EDIT: The answer below is just to add a disconnected constant to a graph, if you want to add a new adding operation then it would be something like this:
import tensorflow as tf
constant_value = ...
with tf.Graph().as_default():
gd = tf.GraphDef()
with open('my_graph.pb', 'rb') as f:
gd.MergeFromString(f.read())
my_tensor = tf.import_graph_def(gd, name='', return_elements='SomeOperation:0')
tf.add(my_tensor, constant_value, name='NewOperation')
tf.train.write_graph(tf.get_default_graph(), '.',
'my_modified_graph.pb', as_text=False)
Note however this just adds new operations, it does not modify the value of the original tensor. I'm not sure which one of these is what you wanted.
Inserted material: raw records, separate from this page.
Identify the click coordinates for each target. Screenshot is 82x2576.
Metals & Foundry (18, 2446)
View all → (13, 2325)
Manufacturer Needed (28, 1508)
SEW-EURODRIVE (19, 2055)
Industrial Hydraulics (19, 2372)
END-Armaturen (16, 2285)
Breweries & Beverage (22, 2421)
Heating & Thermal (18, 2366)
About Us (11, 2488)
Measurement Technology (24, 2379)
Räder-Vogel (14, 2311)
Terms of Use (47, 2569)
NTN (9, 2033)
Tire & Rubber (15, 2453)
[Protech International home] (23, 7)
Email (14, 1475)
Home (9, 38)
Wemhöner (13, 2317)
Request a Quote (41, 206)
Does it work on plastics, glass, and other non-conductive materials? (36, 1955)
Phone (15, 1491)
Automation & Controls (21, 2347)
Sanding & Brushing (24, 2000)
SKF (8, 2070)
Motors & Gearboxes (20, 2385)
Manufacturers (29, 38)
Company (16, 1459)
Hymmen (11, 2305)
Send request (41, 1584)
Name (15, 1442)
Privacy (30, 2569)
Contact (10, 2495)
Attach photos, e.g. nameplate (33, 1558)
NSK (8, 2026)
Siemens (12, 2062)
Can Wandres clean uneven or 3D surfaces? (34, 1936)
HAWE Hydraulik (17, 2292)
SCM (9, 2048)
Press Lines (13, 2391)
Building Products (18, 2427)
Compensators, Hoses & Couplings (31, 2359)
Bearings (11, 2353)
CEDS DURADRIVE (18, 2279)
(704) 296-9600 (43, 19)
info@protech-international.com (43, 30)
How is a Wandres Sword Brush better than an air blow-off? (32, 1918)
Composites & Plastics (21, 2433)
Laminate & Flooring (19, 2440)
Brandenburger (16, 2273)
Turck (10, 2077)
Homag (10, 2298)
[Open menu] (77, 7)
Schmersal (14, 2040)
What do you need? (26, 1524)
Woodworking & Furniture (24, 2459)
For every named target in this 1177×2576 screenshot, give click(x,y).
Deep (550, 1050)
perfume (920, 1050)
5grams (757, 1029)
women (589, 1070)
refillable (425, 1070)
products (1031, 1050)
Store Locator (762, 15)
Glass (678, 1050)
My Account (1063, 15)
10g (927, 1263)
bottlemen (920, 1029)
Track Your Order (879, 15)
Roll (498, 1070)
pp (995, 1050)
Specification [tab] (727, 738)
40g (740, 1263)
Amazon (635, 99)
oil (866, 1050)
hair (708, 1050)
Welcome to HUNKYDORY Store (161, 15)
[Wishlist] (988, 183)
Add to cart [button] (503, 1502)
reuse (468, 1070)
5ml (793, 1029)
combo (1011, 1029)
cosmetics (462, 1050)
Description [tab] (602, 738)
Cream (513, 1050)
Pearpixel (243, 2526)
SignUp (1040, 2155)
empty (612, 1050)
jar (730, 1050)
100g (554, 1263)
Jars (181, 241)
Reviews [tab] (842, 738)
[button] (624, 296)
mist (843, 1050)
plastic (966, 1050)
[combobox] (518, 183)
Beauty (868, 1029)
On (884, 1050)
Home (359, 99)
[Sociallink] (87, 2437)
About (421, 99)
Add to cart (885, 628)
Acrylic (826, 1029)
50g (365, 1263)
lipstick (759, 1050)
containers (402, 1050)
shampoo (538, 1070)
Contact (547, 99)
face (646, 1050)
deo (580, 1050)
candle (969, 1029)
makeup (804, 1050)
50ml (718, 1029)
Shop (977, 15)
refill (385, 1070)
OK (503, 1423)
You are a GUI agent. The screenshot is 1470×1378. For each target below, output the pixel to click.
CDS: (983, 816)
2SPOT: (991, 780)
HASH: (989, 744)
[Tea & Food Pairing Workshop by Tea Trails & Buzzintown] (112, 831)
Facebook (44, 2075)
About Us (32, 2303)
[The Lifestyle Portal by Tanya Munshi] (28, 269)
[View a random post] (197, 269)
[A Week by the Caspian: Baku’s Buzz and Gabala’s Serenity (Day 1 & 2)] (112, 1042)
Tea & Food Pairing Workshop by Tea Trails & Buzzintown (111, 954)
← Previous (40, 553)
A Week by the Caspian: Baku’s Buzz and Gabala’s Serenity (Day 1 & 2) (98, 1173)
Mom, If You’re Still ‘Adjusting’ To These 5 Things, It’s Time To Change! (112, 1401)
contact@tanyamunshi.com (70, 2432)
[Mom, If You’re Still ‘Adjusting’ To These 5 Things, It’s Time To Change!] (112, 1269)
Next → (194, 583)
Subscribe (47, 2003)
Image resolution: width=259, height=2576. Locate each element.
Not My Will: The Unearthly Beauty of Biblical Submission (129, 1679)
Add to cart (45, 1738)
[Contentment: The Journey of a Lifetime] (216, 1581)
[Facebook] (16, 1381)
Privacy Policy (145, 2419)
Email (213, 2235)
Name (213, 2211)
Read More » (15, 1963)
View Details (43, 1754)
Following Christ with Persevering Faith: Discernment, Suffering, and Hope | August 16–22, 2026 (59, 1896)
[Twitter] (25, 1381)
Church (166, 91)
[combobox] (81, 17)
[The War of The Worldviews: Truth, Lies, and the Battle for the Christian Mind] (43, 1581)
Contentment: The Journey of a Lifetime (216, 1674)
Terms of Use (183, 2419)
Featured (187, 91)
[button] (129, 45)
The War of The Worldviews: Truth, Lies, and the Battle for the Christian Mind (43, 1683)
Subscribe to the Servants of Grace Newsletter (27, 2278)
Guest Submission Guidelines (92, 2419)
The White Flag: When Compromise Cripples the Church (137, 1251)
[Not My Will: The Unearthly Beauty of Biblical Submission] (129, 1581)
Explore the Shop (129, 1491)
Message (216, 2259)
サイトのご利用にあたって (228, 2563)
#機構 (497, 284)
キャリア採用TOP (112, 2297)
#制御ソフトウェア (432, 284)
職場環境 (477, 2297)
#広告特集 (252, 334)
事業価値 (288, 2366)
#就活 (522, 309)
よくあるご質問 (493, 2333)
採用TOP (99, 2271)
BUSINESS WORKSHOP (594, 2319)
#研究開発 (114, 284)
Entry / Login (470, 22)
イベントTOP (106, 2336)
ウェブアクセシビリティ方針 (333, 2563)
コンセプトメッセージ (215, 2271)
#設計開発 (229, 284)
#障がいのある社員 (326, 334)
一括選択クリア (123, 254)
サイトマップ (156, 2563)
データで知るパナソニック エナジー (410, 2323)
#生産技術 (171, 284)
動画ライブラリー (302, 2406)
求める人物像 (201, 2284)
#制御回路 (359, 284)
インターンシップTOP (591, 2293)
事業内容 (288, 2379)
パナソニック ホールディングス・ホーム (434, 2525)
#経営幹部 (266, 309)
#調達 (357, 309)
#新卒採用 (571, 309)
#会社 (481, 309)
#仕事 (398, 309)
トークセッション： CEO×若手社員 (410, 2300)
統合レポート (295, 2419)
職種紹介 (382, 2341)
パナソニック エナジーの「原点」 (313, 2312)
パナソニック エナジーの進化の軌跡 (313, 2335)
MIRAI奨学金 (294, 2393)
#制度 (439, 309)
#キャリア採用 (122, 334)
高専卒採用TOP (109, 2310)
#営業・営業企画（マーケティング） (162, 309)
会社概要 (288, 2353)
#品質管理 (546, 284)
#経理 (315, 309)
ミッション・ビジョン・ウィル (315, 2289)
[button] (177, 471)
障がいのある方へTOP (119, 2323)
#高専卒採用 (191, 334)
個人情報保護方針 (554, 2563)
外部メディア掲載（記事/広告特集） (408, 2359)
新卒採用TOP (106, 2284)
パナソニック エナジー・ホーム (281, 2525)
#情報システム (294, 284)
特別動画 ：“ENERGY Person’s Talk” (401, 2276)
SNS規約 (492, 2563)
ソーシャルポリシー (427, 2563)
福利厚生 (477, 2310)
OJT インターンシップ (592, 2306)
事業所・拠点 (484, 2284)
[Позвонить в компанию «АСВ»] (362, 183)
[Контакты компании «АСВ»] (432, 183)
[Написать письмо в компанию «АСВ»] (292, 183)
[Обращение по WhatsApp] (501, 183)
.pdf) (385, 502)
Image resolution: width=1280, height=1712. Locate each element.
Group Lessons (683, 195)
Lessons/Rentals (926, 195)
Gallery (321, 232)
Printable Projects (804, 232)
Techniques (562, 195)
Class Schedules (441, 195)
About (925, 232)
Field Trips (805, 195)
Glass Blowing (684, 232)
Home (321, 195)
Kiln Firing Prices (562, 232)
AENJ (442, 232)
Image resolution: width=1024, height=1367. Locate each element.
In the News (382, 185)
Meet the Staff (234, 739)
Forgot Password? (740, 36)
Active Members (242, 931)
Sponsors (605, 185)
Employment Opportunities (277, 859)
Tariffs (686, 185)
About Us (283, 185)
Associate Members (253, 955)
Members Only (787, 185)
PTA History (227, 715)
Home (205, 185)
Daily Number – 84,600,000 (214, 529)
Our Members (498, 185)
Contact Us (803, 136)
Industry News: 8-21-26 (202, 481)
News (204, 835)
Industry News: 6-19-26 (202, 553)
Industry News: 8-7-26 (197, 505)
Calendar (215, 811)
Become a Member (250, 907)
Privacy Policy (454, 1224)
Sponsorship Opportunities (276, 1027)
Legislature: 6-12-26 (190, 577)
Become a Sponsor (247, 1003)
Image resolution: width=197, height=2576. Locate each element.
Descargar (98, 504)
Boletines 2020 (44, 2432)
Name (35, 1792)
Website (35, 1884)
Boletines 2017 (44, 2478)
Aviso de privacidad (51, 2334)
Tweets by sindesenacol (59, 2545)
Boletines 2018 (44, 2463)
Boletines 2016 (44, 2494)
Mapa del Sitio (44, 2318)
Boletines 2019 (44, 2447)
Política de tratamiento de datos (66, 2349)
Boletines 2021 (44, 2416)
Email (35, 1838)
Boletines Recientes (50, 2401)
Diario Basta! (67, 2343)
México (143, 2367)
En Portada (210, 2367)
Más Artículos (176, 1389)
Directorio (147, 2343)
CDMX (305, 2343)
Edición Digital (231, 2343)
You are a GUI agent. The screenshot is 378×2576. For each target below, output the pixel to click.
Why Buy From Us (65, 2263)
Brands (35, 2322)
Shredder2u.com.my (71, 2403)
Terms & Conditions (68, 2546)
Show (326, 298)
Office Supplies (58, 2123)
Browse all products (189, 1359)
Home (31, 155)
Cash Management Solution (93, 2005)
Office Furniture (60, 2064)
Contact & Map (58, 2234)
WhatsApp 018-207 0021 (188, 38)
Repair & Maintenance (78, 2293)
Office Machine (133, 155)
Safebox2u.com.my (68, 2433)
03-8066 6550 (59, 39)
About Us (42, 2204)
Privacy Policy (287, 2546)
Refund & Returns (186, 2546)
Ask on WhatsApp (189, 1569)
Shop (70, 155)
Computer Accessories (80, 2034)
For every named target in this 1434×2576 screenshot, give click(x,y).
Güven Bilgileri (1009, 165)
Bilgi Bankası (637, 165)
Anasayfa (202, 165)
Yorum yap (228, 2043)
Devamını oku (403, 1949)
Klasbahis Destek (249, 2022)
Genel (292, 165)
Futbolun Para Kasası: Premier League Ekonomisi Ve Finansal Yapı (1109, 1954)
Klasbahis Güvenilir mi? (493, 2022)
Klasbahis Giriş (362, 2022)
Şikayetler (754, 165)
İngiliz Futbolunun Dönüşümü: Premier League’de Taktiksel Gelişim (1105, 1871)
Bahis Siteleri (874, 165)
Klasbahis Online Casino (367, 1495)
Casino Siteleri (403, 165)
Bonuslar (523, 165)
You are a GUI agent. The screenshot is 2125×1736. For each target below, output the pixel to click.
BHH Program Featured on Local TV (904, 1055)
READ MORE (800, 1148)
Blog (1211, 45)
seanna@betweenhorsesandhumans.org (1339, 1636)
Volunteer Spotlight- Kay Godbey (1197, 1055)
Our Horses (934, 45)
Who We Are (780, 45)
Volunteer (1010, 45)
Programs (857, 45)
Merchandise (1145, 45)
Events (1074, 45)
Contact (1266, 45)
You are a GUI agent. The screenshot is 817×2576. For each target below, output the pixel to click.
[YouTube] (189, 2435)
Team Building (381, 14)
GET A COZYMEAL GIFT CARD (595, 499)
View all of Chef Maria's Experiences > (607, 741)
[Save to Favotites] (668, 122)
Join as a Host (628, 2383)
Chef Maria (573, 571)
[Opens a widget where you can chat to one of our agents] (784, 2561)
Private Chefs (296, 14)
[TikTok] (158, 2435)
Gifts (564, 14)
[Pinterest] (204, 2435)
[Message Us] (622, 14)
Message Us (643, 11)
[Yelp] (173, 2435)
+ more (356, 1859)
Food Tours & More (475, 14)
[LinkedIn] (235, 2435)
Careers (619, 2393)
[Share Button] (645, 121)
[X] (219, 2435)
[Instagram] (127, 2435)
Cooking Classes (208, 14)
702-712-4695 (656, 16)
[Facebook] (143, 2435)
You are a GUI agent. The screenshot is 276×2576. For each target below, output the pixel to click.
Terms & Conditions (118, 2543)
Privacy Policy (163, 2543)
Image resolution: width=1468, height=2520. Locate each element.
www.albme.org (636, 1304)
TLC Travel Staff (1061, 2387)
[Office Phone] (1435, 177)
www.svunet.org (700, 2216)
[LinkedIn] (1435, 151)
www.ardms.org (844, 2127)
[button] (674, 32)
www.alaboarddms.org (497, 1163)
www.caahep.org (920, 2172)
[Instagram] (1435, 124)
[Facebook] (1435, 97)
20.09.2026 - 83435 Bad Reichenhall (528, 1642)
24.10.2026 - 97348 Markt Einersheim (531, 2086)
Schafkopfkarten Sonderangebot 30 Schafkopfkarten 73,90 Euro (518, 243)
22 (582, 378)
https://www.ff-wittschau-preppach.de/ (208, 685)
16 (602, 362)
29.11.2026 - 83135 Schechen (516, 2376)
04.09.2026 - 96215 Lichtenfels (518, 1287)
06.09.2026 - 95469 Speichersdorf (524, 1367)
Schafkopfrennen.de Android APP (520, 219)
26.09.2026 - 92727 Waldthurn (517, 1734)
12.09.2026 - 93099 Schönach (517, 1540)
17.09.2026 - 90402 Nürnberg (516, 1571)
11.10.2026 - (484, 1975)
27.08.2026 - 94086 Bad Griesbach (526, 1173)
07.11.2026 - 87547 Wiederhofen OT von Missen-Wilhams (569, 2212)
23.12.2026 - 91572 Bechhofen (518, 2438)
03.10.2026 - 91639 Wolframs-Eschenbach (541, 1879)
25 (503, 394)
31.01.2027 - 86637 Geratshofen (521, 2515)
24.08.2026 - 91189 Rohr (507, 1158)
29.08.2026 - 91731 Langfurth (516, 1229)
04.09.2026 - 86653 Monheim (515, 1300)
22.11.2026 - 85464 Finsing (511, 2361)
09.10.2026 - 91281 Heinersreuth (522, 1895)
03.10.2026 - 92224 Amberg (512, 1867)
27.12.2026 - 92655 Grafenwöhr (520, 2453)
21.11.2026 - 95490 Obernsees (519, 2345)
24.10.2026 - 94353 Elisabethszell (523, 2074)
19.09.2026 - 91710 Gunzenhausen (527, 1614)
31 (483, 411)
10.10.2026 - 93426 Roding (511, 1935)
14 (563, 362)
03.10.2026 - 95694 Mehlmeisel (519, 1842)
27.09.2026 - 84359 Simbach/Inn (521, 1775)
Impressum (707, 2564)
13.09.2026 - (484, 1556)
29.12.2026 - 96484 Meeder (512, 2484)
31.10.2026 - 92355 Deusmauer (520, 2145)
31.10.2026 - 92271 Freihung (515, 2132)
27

The most practical way is to import the graph, add the constant and save it again:
import tensorflow as tf
new_constant = ...
with tf.Graph().as_default():
gd = tf.GraphDef()
with open('my_graph.pb', 'rb') as f:
gd.MergeFromString(f.read())
tf.import_graph_def(gd, name='')
tf.constant(new_constant, name='NewConstant')
tf.train.write_graph(tf.get_default_graph(), '.',
'my_graph_with_constant.pb', as_text=False)
If for some reason you don't want to import the graph, you can manually build the node object like this:
import numpy as np
import tensorflow as tf
from tensorflow.core.framework.tensor_pb2 import TensorProto
from tensorflow.core.framework.tensor_shape_pb2 import TensorShapeProto
# New constant to add
my_value = np.array([[1, 2, 3], [4, 5,6]], dtype=np.int32)
# Make graph node
tensor_content = my_value.tobytes()
dt = tf.as_dtype(my_value.dtype).as_datatype_enum
tensor_shape = TensorShapeProto(dim=[TensorShapeProto.Dim(size=s) for s in my_value.shape])
tensor_proto = TensorProto(tensor_content=tensor_content,
tensor_shape=tensor_shape,
dtype=dt)
node = tf.NodeDef(name='MyConstant', op='Const',
attr={'value': tf.AttrValue(tensor=tensor_proto),
'dtype': tf.AttrValue(type=dt)})
# Read existing graph
gd = tf.GraphDef()
with open('my_graph.pb', 'rb') as f:
gd.MergeFromString(f.read())
# Add new node
gd.node.extend([node])
# Save modified graph
tf.train.write_graph(tf.get_default_graph(), '.',
'my_graph_with_constant.pb', as_text=False)
Note this case is relatively easy because the node is not connected to any other node.